This is a cozy mystery. I don’t read a lot of cozy mysteries, unless you count Zachary Shatzer’s Roberta and Mr. Bigfluff stories, which are really parodies of cozies, rather than straight-up cozy mysteries. That said, this is a genre where the line between serious and parody is sketchy at best. More on that in a bit. But c’mon, it’s a Halloween book. How could I not read it?
The protagonist of the book is Tessa, a 30-year-old woman who has moved back to her small Minnesota hometown after the death of her husband. To take her mind off her loss, she has thrown herself into the job of helping out at her family’s B&B and helping run the town’s annual Halloween hayride.
The latter becomes more complicated when Earl Stone, the rather unpleasant fellow who owns the land for the hayride, is found run over with the tractor. Tessa is forced to use the detective skills she’s learned from listening to True Crime podcasts to solve the case. And all this while juggling deciding which of her two admirers–Clark the handsome football coach or Max the handsome policeman–she will favor with dressing up in a couples Halloween costume.
Already, you perhaps begin to see what I mean.

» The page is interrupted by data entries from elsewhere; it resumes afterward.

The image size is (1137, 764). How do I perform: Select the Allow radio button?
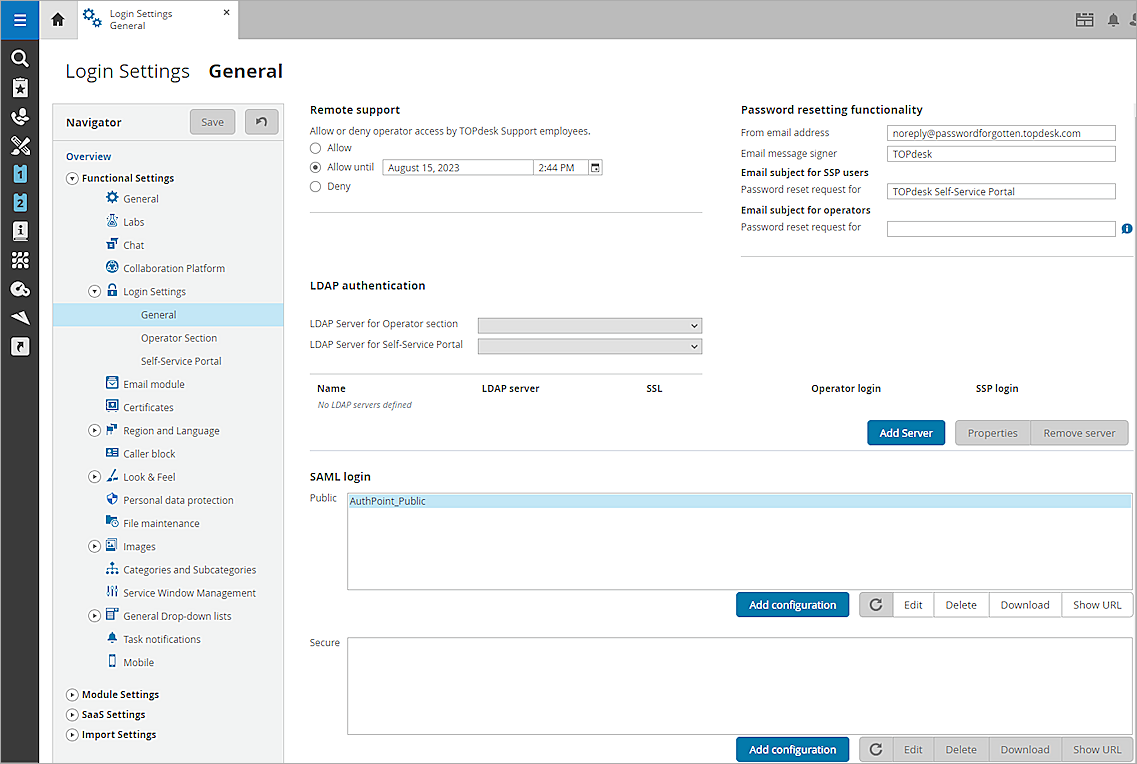[x=316, y=147]
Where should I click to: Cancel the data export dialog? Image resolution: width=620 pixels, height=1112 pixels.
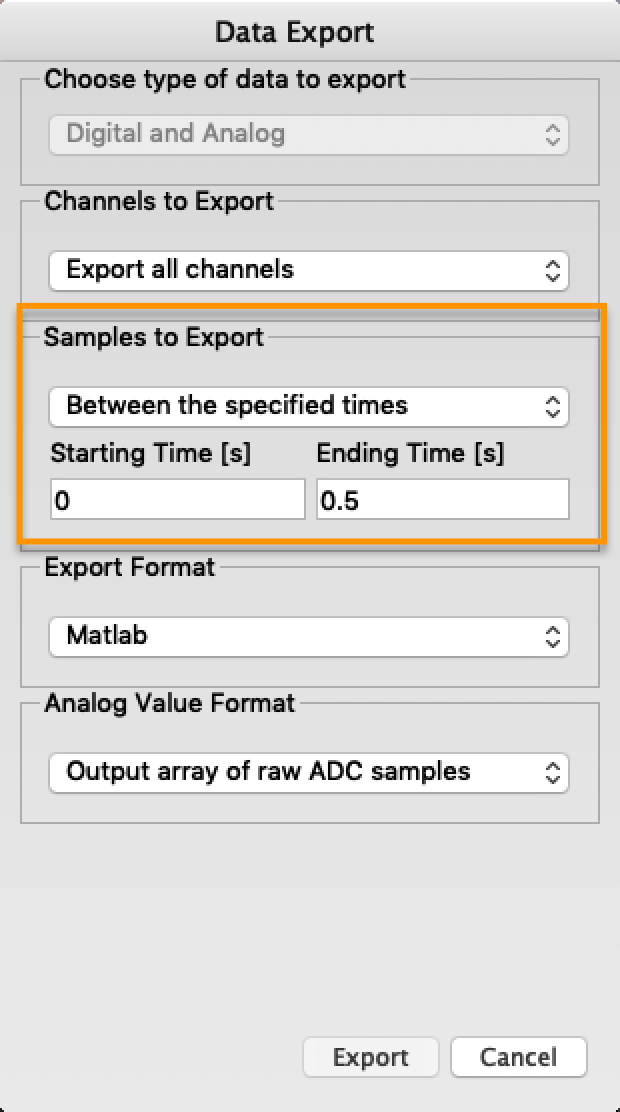pyautogui.click(x=518, y=1058)
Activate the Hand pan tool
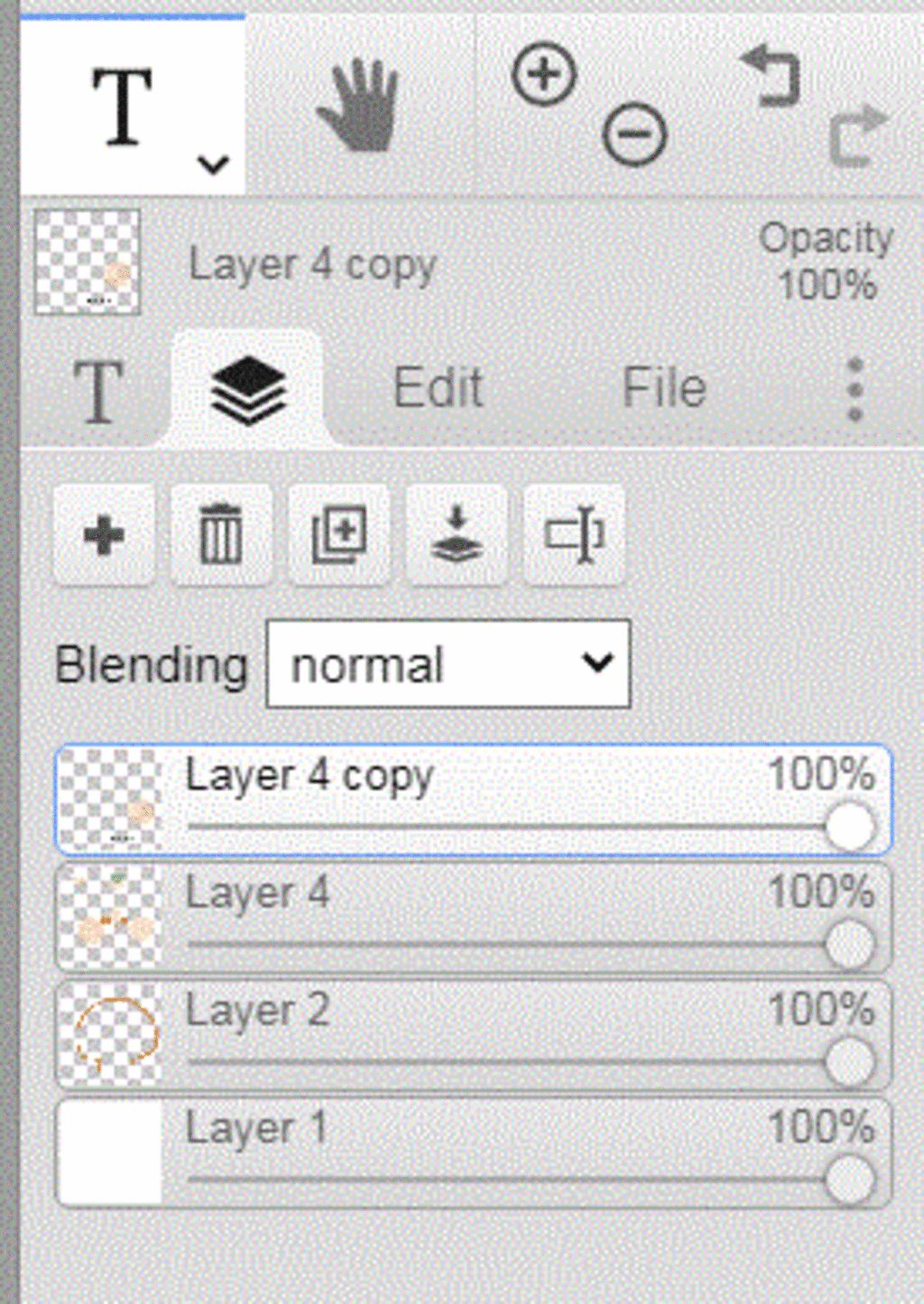The width and height of the screenshot is (924, 1304). [x=359, y=105]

The news of the murder, and the news that two of her suitors want to dress up in matching costumes, are given equal emotional weight.
Also, the writing style itself is a little… curious. Generally, it’s thought to be bad form to repeat the same word too many times in a sentence. Yet, this happens frequently here. Indeed, it happens so often it’s almost like a kind of literary device. Mark Paxson once wrote a story where he would pick a word out of the dictionary at random, and use it as a prompt for what would happen next. It feels like something similar is going on here, only the challenge is to see how many times you can use the word in the same paragraph.
But again: it’s a cozy mystery. Cozy mysteries are, by their nature, not that serious. That’s not to say it’s an outright comedy like Shatzer’s books are. At least, I don’t think so.
Perhaps the best way to describe it is as camp. Camp is always a difficult thing to define, though; and one man’s camp may be another man’s… whatever the opposite of camp is. But offhand, I’d say this book is more camp than Mr. Humphries.
I was able to figure out who the killer was about 70% of the way into the book, but again: “Zis is a cozy, ve don’t surprise here!” Cozies are about the familiar and the comfortable; surprise and suspense are antithetical to this. Perhaps the whole concept of a cozy mystery is inherently contradictory, like asking for “safe danger.”
Then again, isn’t this the whole concept behind amusement parks, too? The illusion of danger, while actually being rigorously designed for safety? No, faulting a cozy mystery for being too predictable is like faulting water for being too wet.
You know what this story needs? A change of narration. Instead of being told by the investigator herself, who makes all the deductions plain to the reader right away, we needed a framing device. Someone telling the story of Tessa’s investigation through their own bewildered eyes. A Dr. Watson, a Captain Hastings, a (to use that memorable phrase of Stephen Leacock’s) “Poor Nut”:
Here, at once, the writer is confronted with the problem of how to tell the story, and whether to write it as if it were told by the Great Detective himself. But the Great Detective is above that. For one thing, he’s too silent. And in any case, if he told the story himself, his modesty might hold him back from fully explaining how terribly clever he is, and how wonderful his deductions are. So the nearly universal method has come to be that the story is told through the mouth of an Inferior Person, a friend and confidant of the Great Detective. This humble associate has the special function of being lost in admiration all the time. In fact, this friend, taken at his own face value, must be regarded as a Poor Nut.
That’s from Leacock’s essay “The Great Detective,” which I highly recommend.
Still, the acid test of any book is whether or not the reader enjoys it. I actually did enjoy this. Perhaps I enjoyed it in the same way I enjoy Captain Corelli’s Mandolin or Elvira’s Movie Macabre, but I enjoyed it nonetheless. And so ironic enjoyment comes right around to being sincere again. Strange how that works.
Anyway, if you like cozy mysteries and/or Halloween, give it a whirl.
Sounds like a Hallmark movie gone horrible wrong!!!
Thanks for the shout out.
Or maybe… gone horribly right!!! 😀
I’ll check in with the missus, my local Hallmark movie expert, on this and see what she thinks.
I don’t read a lot of cozy mysteries for the same sort of reasons you mentioned in your post, but I love the fact that they often have puns for titles and are set around so many holidays!